Joyously, I think the way to increase love (and therefore both grace and righteousness in the church) is to realize how much God has loved us. We love because he first loved us; our love is a response to His love. So perhaps we need to take some time to understand how much we are loved by God.
Romanós says:
September 26th, 2006 at 2:42 pm
Kenny, yours is an excellent, well thought out response. Amen, I agree with you 100%.
jose says:
September 26th, 2006 at 3:03 pm
Seth, I’ve seen that guy who has plenty of reasons to sulk and cry and yet rejoices in the Lord. I don’t think that guy’s pretending. Really, it’s not the smiling that bothers me, it’s the smile that gets put on for show.
It seems true that victory doesn’t come for a Christian struggling all by herself. Who can help her if no one knows her struggle? Who can know unless she tells them? Why would she tell unless she felt safe enough to expose her faults?
And I agree with you. I would love to hear more testimonies of victory.
jose says:
September 26th, 2006 at 3:07 pm
Romanós, I was thinking about that metaphor as I was writing this. I clung to the picture of the church as a fortress/outpost or as a university because I had nothing better to compare it too.
But yes, a hospital! It carries with it the idea of healing and being made whole again. It also carries with it the idea snapping bones back into place and amputating a gangrenous leg.
jose says:
September 26th, 2006 at 3:11 pm
While I agree that an understanding of God’s love would increase grace and righteousness, I ask myself if we don’t already talk a lot about God’s love for me. If I were the only one who needed saving, Jesus would still have gone to the cross. He chose me to be saved. And like the song says, he “thought of me above all.”
Would it make any difference if we proclaimed the love of God was for us as group, instead of me as an individual?
kenny says:
September 26th, 2006 at 6:29 pm
We don’t need to say ‘God loves us’ more often; we need to believe it.
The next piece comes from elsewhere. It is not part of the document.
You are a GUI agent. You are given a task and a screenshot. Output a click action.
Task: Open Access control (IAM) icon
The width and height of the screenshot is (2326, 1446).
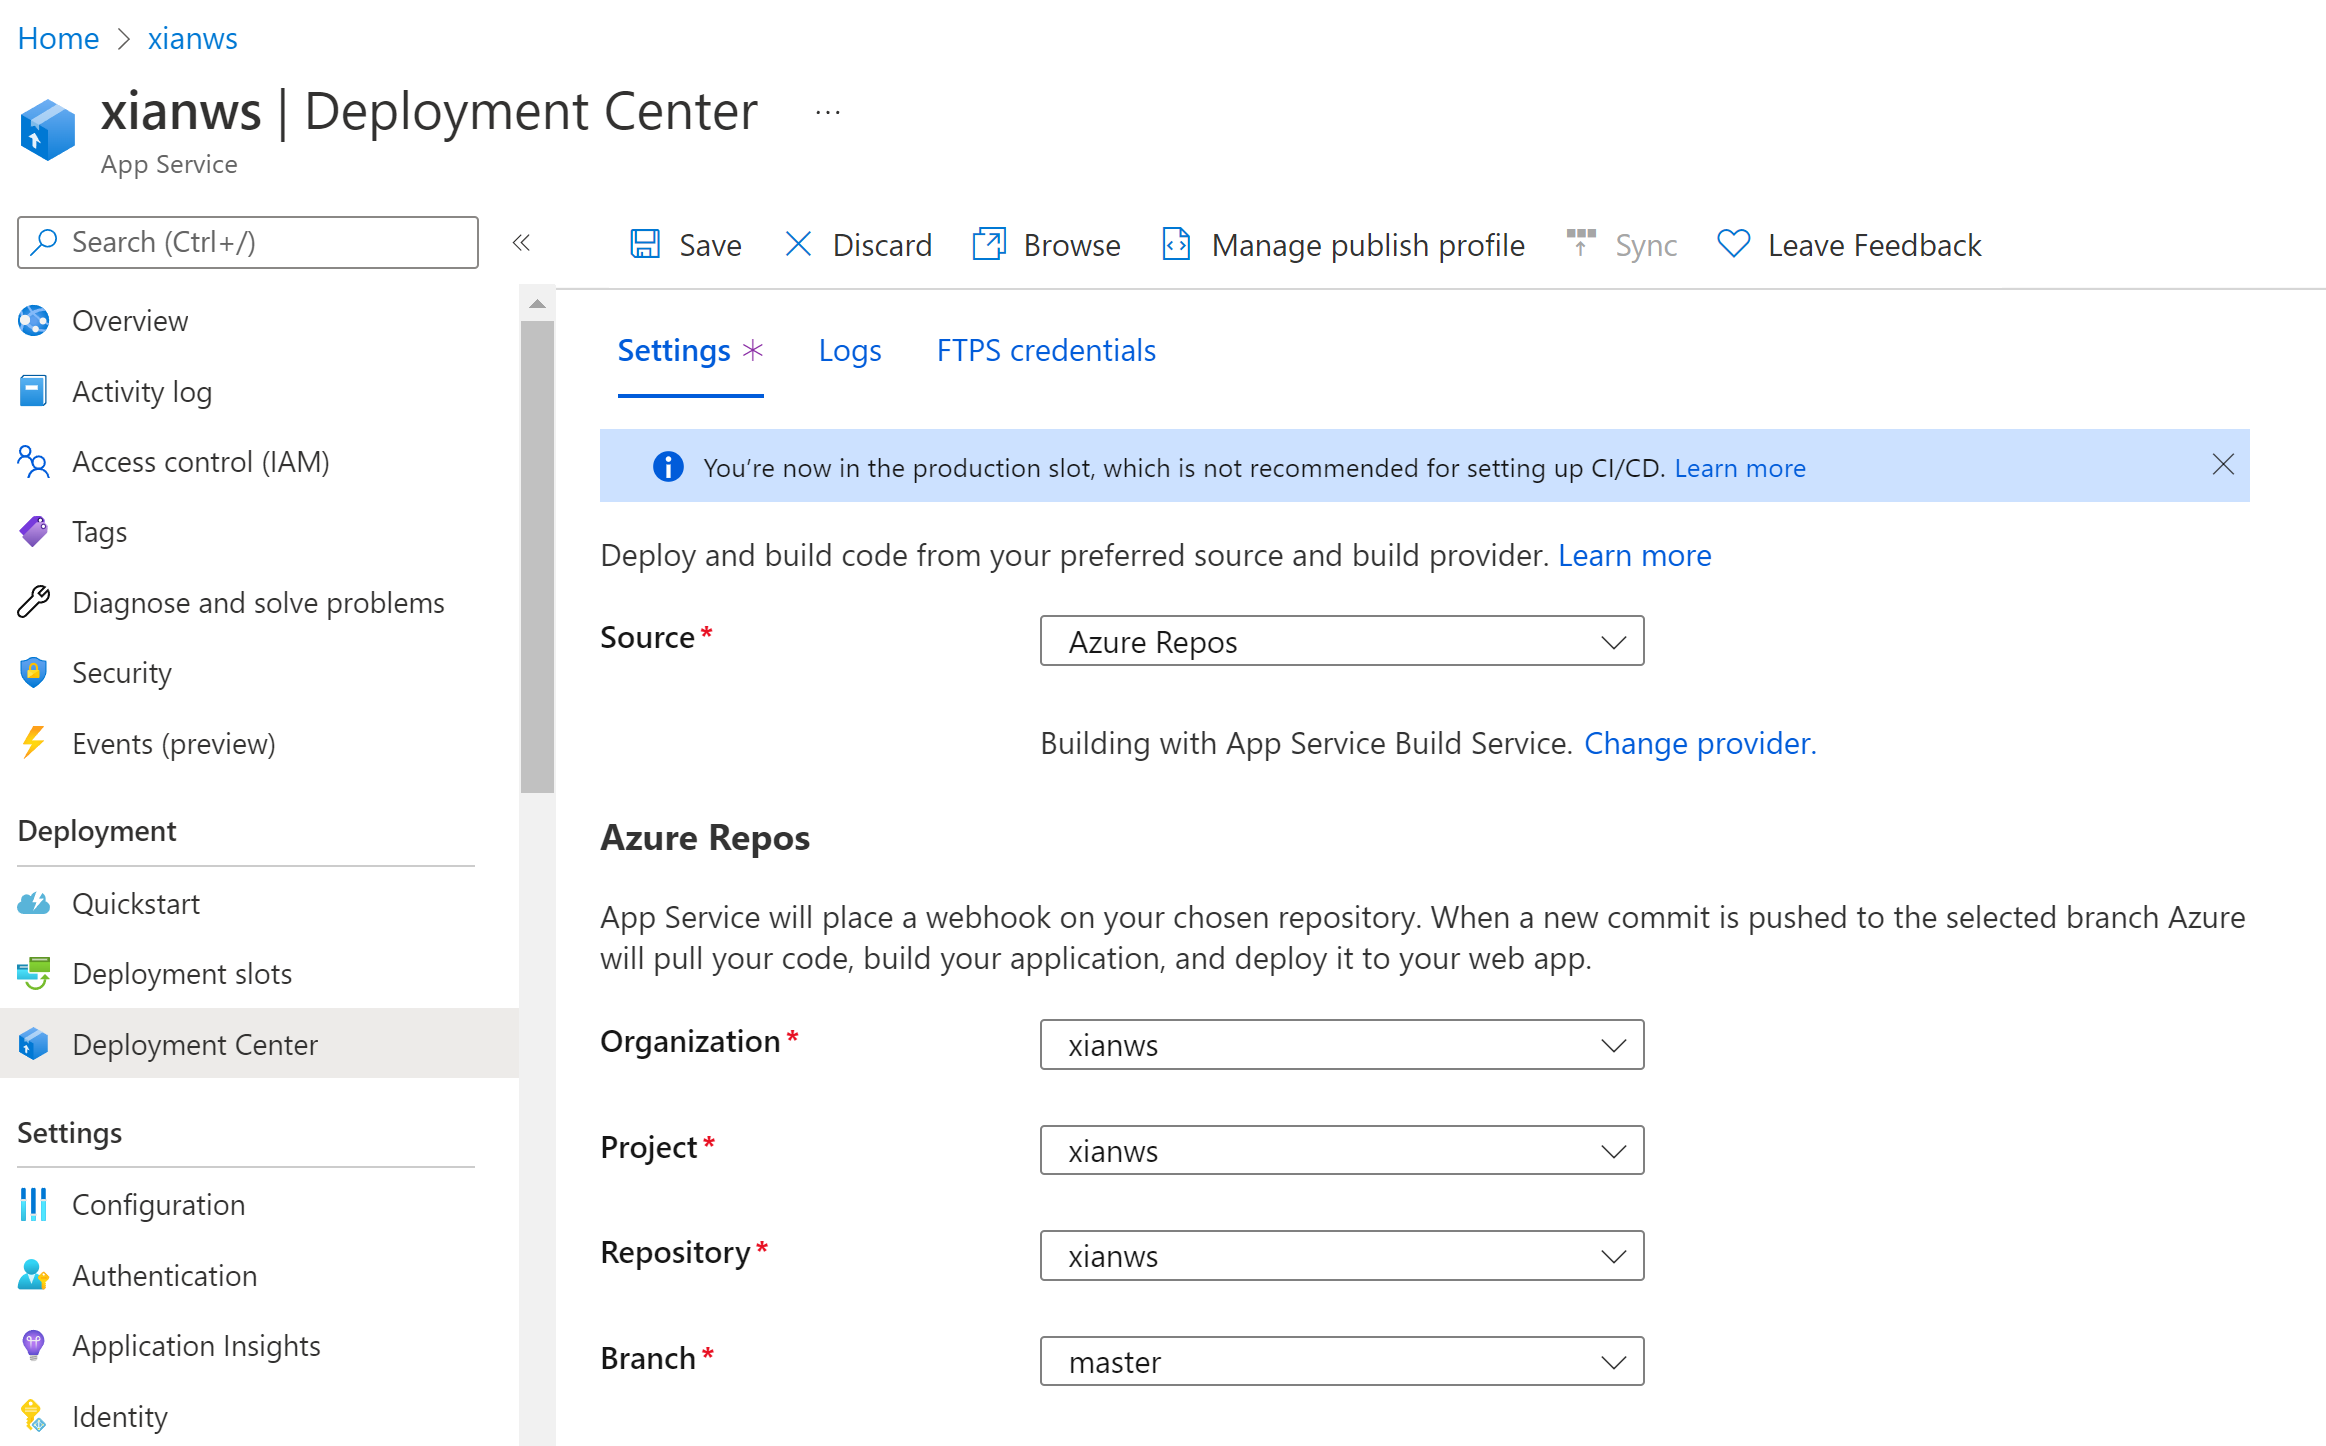[34, 461]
So in that we’re talking about sanctification and discipline. We’re talking about actually sitting down and meditating on the fact of God’s love for as long as it takes for it to sink in.
It’s praying for an hour instead of a minute; it’s studying the Word more than we entertain ourselves; it’s fasting.
I think the answer is ‘God’s love,’ but the mechanism is spiritual discipline.
Drew says:
October 13th, 2006 at 11:57 am
I think Kenny mentioned something that is altogether something that seems to be greatly overlooked when prayer is mentioned.
Fasting is more powerful than we realize. Jehosaphat was on the brink of war and told all of Judah to fast, David fasted and prayed for people who were trying to kill him, and a few times it’s mentioned that only God needs to know about your fasting. I think it should be more encouraged in today’s churches. Only in the last year have I heard this brought up even in my church.
To tie it in with the subject of this blog; I think there’s a very thin line between “safe” and “comfortable”. I’m very weary lately of my own comfort, and I don’t think it’s the church’s job for people to feel safe. I think it’s the church’s job to allow for people to connect with God and it’s then, when we feel the arms of God around us, that we feel safe.
Church should be convicting, stirring our spirit about what’s not going right in our lives. Church is also the community of believers that build each other up in the Lord and love on each other.
jos' says:
October 18th, 2006 at 11:11 am
No need to be weary of your own comfort. It seems God is moving you out being comfortable and into a dangerous faith.
It reminds me. God is quite wild and dangerous isn’t he?